In Romans 8: 1-11 Paul is teaching us that without grace, even if we are instructed about right and wrong and able to see the reasonableness of what God’s law requires, we are unable to keep from violating his law — not because we are not free, but because we are “weakened by the flesh.” All the “roots of sin” inside us — Pride, Envy, Avarice, Anger, Lust, Gluttony and Sloth — drag us down. Cultural conditioning “programs” us to false values, distorted attitudes and destructive desires. External forces in the environment entice or intimidate us. Left to our own resources, we just don’t have a chance.
“To set the mind on the flesh” — on what the “world” offers us — “is death, but to set the mind on the Spirit is life and peace.” By giving us his Spirit with grace, “Jesus has freed us from the law of sin and death.” What the guidance of the law alone “was powerless to do, this God has done” by sending his Son to give us the gift (grace) of sharing in God’s own divine life, and sending his Spirit into our hearts to guide and empower us. So we place our hope, not in our efforts to live by God’s law, but in the gift of the Spirit who empowers us to live on the level of God himself. That is why our focus as Christians must be, not on laws or law-observance, but on interaction with the living person of Jesus Christ. To be “faithful stewards” we must take responsibility for keeping the Church focused on the person of Jesus. “Lord, this is the people that longs to see your face.”

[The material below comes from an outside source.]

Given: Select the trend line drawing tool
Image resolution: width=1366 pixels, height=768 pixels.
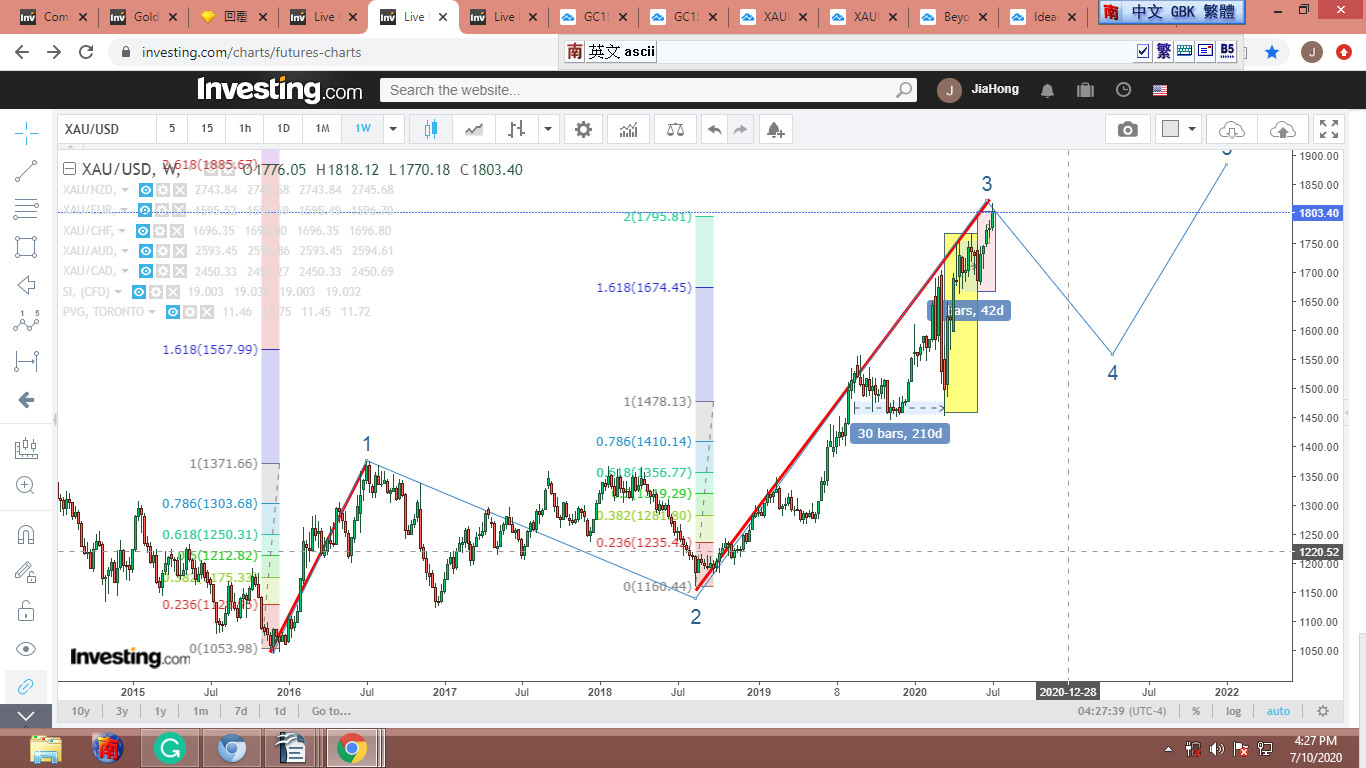Looking at the screenshot, I should click(26, 171).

In Luke 13: 1-9 Jesus dismisses the idea that calamities are explicit punishments from God. Many, perhaps most, disasters are the natural consequence of people’s destructive choices; so, yes, Jesus says, “If you do not repent”; that is, make a radical turnabout in attitude, values, policies, practices and behavior, “you will all perish.” We see this happening: the shortsighted greed of our country is, in many cases, destroying the environment, polluting the atmosphere, increasing poverty at home and abroad, arousing such hatred in terrorists that they will kill themselves to kill us, and squandering billions on war instead of health and education. When we pay the price for this, it will not be God’s punishment but the fruit of our sin. And it will be because we have not been faithful stewards. Under our communal care the “fig tree” that is the Church has not been bearing sufficiently the fruit of grace, because we are not as we should be “the people that longs to see your face.”
Initiative: Be Christ’s steward. Focus the Church on bearing fruit by grace.